Joni Gultom bukanlah figur asing di dunia birokrasi. Dengan latar belakang teknik sipil dan pengalaman yang mumpuni di sektor pembangunan, ia dikenal sebagai teknokrat handal yang diharapkan mampu membawa perubahan positif dalam tata kelola pembangunan di Kalimantan Tengah.
Meskipun nama Joni ramai diperbincangkan, hingga saat ini belum ada konfirmasi resmi dari Pemerintah Provinsi Kalimantan Tengah terkait kabar tersebut.
Merespons kabar yang berkembang, Gubernur Kalimantan Tengah, H. Agustiar Sabran, memilih untuk bersikap hati-hati. Tanpa mengonfirmasi atau membantah langsung isu tersebut, Agustiar memberikan jawaban diplomatis. ”
“Ini belum juga 100 hari kerja. Baru 53 hari berjalan. Nanti waktu yang akan menjawab,” ujarnya kepada wartawan di Kantor Gubernur Kalteng, Senin, 14 April 2025, menanggapi pertanyaan soal kemungkinan pergeseran Kepala Dinas PUPR.
Agustiar menambahkan, dalam sistem pemerintahan, pergantian pimpinan adalah sesuatu yang lumrah selama dilakukan dalam semangat penyegaran.
“Sistem itu tidak mengenal masalah dalam pergantian. Yang ada adalah penyegaran. Masa penyegaran itu untuk hal yang lebih baik,” katanya.

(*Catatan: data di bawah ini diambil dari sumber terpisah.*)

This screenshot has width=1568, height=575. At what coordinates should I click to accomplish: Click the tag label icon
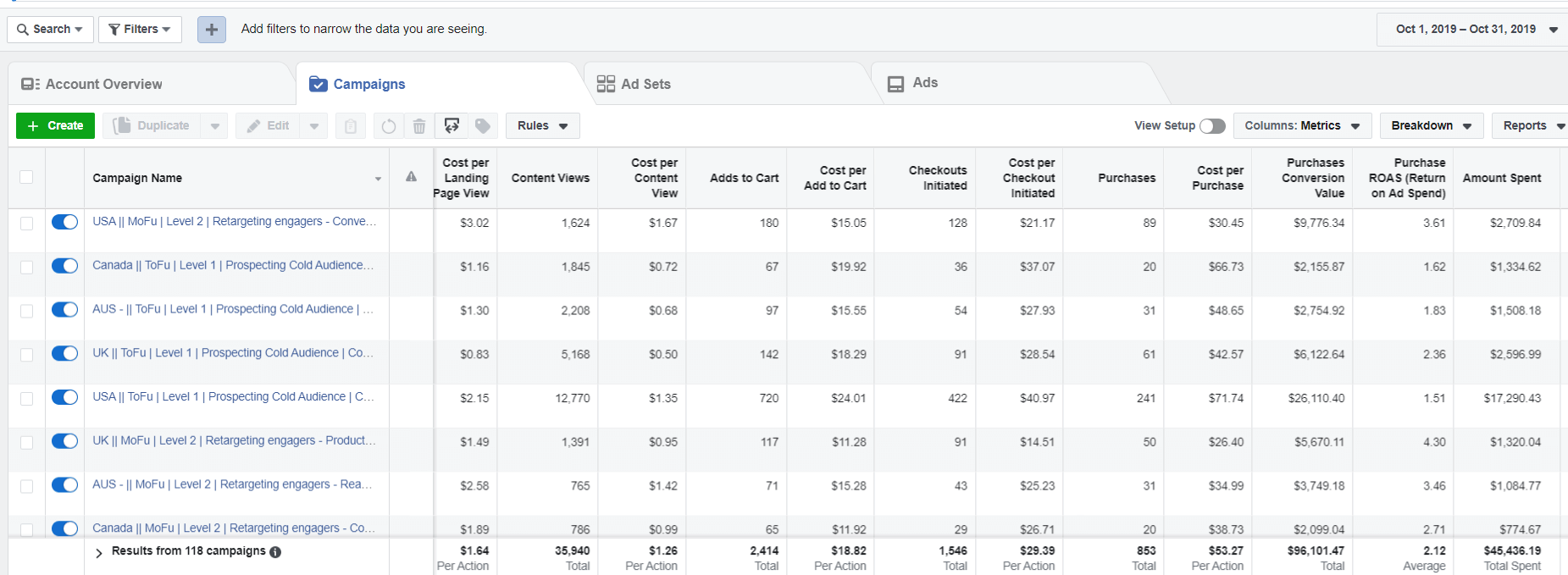483,126
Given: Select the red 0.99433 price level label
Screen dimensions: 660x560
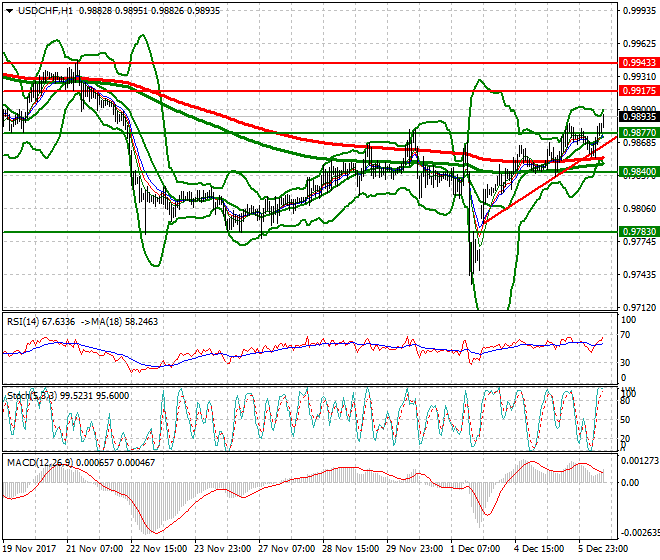Looking at the screenshot, I should coord(638,62).
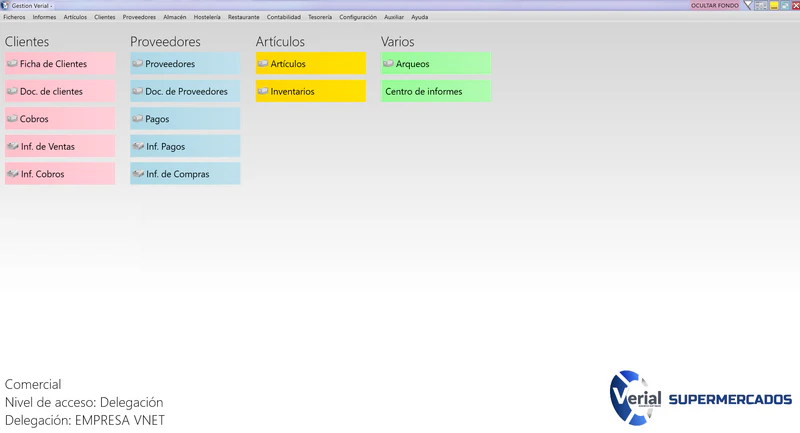Open the Ficheros menu
Viewport: 800px width, 433px height.
pyautogui.click(x=14, y=17)
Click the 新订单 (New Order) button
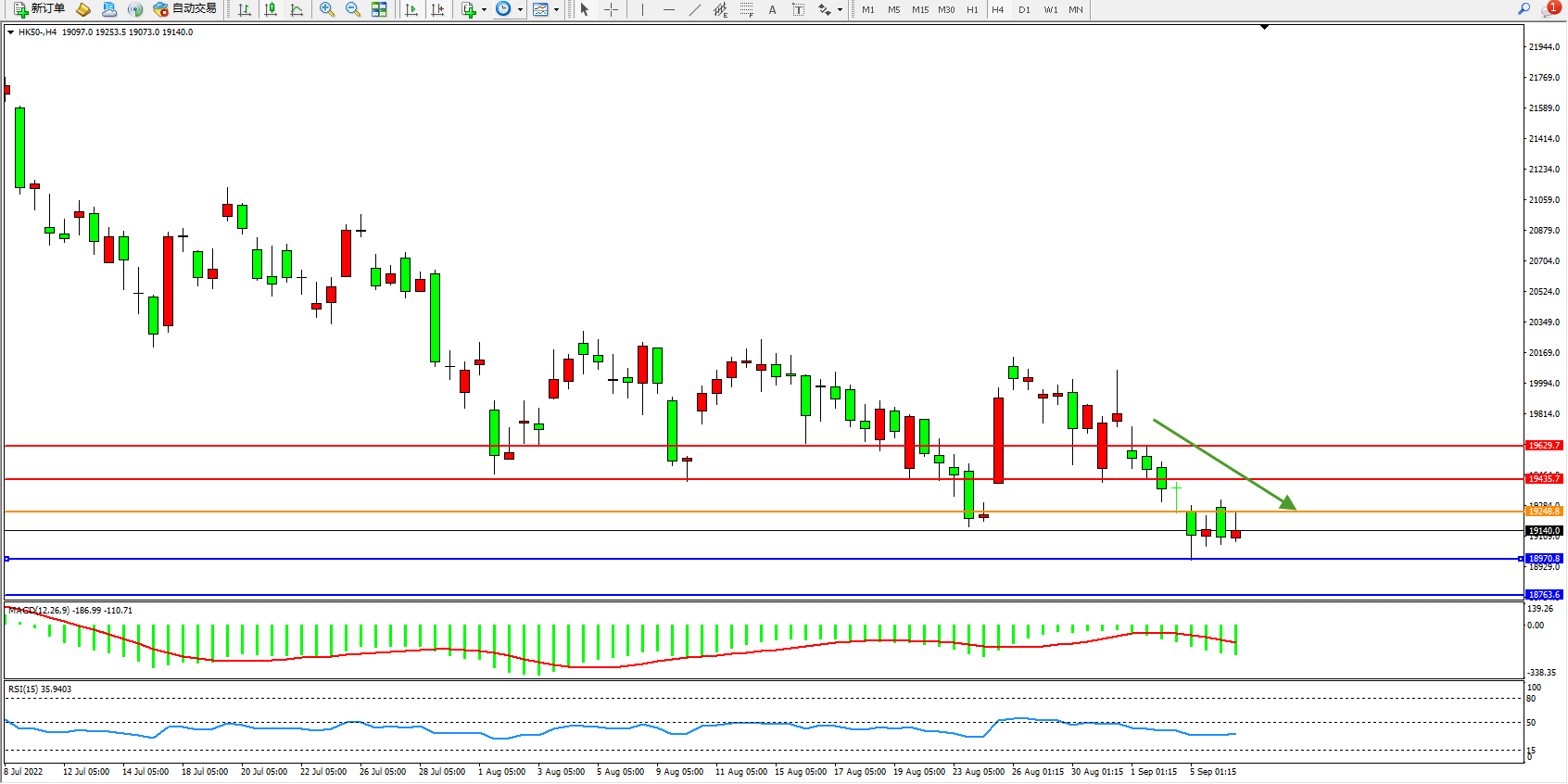This screenshot has height=784, width=1568. point(39,9)
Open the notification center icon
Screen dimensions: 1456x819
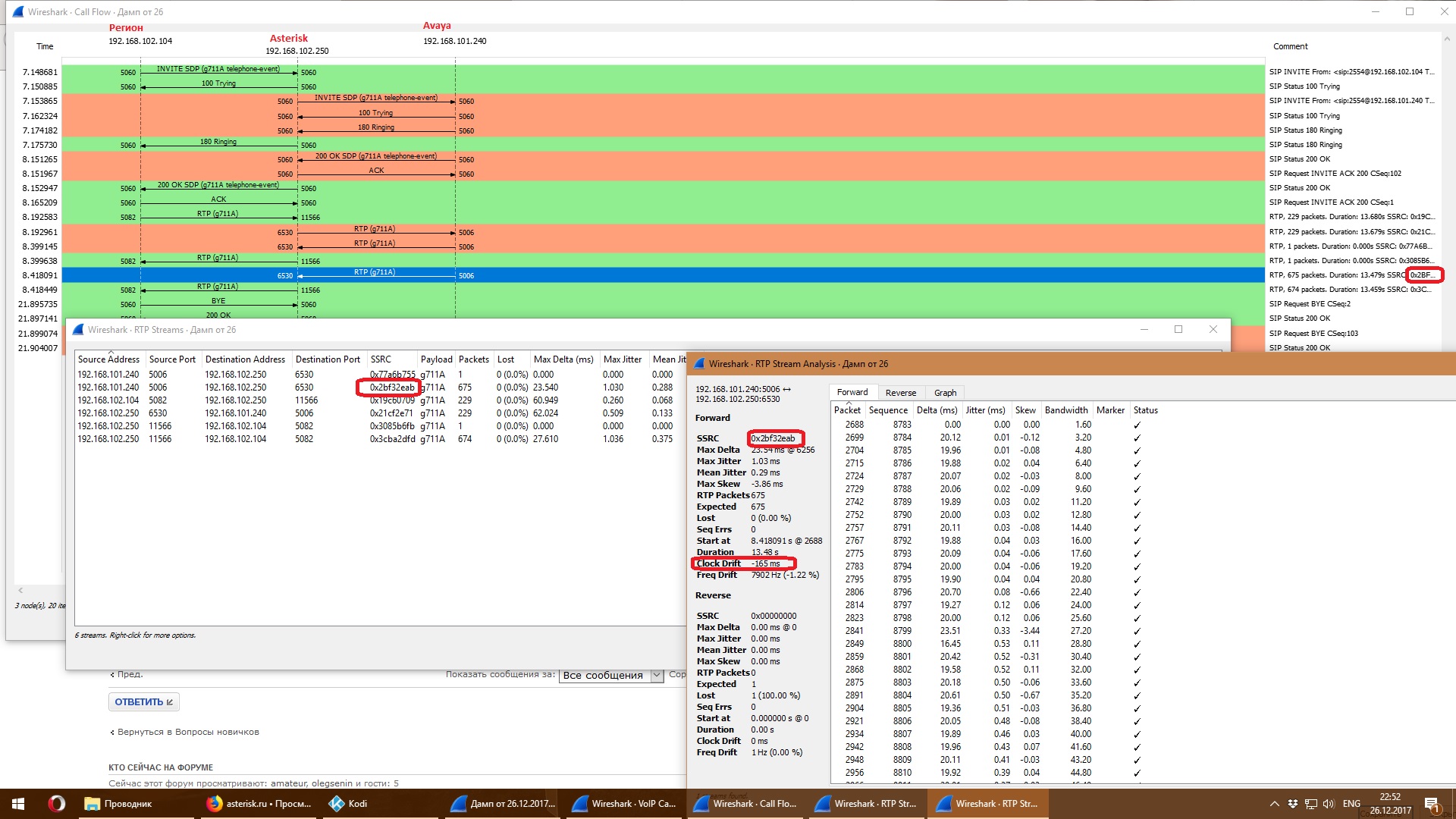tap(1432, 804)
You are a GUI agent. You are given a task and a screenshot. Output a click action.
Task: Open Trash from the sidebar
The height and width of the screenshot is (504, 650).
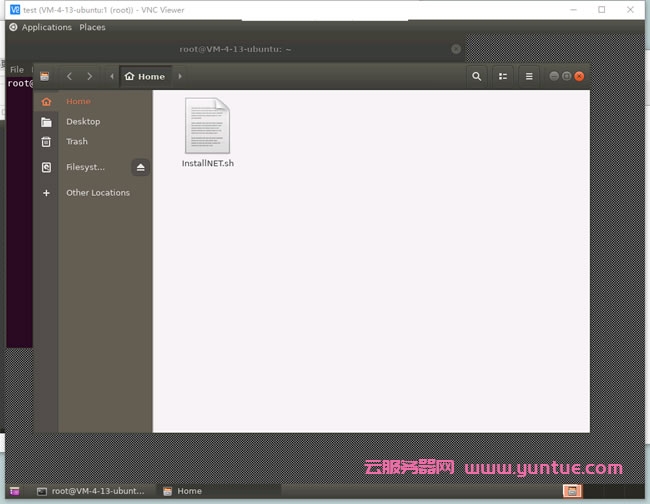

Isu ini menyeruak di tengah sejumlah jabatan strategis di lingkungan Pemerintah Provinsi Kalimantan Tengah yang masih diisi oleh pejabat Pelaksana Tugas (Plt.).
Saat ditanya lebih lanjut mengenai status Plt. yang belum ditetapkan secara definitif, Agustiar kembali melontarkan jawaban serupa: “Waktu yang menjawab. Masih dalam proses.”
Ia pun menegaskan bahwa tidak ada wacana reshuffle sebagaimana yang biasa terjadi di tingkat nasional.
“Kalau di pusat, itu reshuffle kabinet. Kita di daerah tidak ada kabinet. Kita ASN. Semua ada prosesnya,” tandasnya.
Meski belum terang, sinyal dari orang nomor satu di Bumi Tambun Bungai itu seakan membuka ruang bagi perubahan struktur di tubuh Dinas PUPR Kalteng.
Hanya saja, publik masih harus bersabar. Sebab, seperti kata sang gubernur, waktu jugalah yang akan memberi jawaban.